▶ [EXERCISE REQUIREMENTS]
Reproduce the data from the start through the line containing "point(127,336)", requests included, and stop there. Scale every coordinate in the answers by 0.6, rounding to whole numbers with halves rounded up.
□ □ □ □ □
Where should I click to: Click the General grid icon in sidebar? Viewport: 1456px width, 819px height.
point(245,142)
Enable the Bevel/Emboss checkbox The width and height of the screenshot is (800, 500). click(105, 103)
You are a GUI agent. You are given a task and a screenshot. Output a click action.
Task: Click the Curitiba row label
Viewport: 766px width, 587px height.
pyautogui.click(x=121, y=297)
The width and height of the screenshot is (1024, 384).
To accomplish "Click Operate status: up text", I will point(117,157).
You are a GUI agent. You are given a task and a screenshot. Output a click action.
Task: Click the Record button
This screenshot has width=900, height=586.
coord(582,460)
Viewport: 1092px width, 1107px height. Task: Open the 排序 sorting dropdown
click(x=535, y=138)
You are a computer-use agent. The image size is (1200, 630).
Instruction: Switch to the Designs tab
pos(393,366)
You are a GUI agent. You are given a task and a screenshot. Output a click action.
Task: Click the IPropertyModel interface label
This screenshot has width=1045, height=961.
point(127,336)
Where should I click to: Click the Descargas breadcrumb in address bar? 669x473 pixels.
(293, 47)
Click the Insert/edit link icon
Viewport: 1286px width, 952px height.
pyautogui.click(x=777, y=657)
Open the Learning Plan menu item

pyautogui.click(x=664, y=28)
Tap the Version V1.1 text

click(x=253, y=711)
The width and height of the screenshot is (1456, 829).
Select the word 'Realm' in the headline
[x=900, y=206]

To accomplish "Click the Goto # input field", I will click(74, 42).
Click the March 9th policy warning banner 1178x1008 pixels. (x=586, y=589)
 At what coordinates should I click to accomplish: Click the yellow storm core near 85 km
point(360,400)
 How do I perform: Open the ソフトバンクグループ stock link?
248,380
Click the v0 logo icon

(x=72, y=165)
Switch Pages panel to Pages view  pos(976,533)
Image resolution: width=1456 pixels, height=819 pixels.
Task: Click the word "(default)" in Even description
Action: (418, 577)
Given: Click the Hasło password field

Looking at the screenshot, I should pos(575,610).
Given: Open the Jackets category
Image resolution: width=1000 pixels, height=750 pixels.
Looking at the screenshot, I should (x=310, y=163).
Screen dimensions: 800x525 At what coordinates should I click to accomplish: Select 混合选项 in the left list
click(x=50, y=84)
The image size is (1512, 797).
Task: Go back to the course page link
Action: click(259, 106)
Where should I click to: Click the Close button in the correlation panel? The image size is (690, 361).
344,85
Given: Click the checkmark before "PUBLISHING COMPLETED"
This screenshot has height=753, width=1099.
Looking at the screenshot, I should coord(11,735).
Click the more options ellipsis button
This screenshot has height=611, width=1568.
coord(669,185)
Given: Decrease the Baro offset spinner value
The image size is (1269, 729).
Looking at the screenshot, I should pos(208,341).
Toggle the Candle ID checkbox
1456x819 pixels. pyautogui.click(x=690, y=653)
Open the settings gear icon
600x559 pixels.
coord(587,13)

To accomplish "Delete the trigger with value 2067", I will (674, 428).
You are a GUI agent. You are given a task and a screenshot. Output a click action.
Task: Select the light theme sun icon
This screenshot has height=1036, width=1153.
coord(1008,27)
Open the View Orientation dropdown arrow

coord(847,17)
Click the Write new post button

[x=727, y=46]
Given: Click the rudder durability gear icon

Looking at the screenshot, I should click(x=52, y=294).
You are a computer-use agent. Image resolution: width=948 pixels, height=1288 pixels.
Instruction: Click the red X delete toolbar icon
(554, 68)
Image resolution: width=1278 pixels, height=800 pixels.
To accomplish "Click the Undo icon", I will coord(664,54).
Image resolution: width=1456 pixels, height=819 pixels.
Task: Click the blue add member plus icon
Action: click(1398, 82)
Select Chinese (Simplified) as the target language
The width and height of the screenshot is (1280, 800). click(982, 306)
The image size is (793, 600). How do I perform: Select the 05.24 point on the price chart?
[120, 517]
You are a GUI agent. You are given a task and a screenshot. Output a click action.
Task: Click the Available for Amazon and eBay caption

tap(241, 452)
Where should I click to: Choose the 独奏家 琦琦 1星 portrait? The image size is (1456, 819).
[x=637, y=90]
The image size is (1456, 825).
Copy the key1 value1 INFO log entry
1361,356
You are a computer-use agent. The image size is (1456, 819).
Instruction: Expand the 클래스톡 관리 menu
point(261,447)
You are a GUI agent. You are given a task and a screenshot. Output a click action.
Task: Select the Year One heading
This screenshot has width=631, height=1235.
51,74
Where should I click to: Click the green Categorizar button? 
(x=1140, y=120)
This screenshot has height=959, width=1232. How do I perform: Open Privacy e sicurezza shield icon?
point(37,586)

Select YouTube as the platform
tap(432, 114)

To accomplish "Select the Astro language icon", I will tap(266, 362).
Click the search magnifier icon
□ □ □ □ □
▶ [SOLUTION TO THIS PROBLEM]
Where should I click to: Click the General grid icon in sidebar? Viewport: 1456px width, 819px height.
point(147,85)
Enable the Bevel/Emboss checkbox The width and height of the screenshot is (800, 500). click(63, 62)
You are a GUI agent. You are given a task and a screenshot. Output a click action.
Task: Click the Curitiba row label
Viewport: 766px width, 587px height.
pyautogui.click(x=73, y=178)
The width and height of the screenshot is (1024, 384).
To accomplish "Click Operate status: up text", I will point(70,94).
You are a GUI agent. You are given a task and a screenshot. Output a click action.
Task: Click the Record button
This screenshot has width=900, height=586.
coord(349,276)
Viewport: 1092px width, 1107px height. Task: Open the 排序 sorting dropdown
click(x=321, y=83)
You are a computer-use agent. The image size is (1200, 630).
Instruction: Switch to the Designs tab
pos(236,220)
You are a GUI agent. You are given a task and a screenshot. Output a click action.
Task: Click the IPropertyModel interface label
This screenshot has width=1045, height=961.
point(76,202)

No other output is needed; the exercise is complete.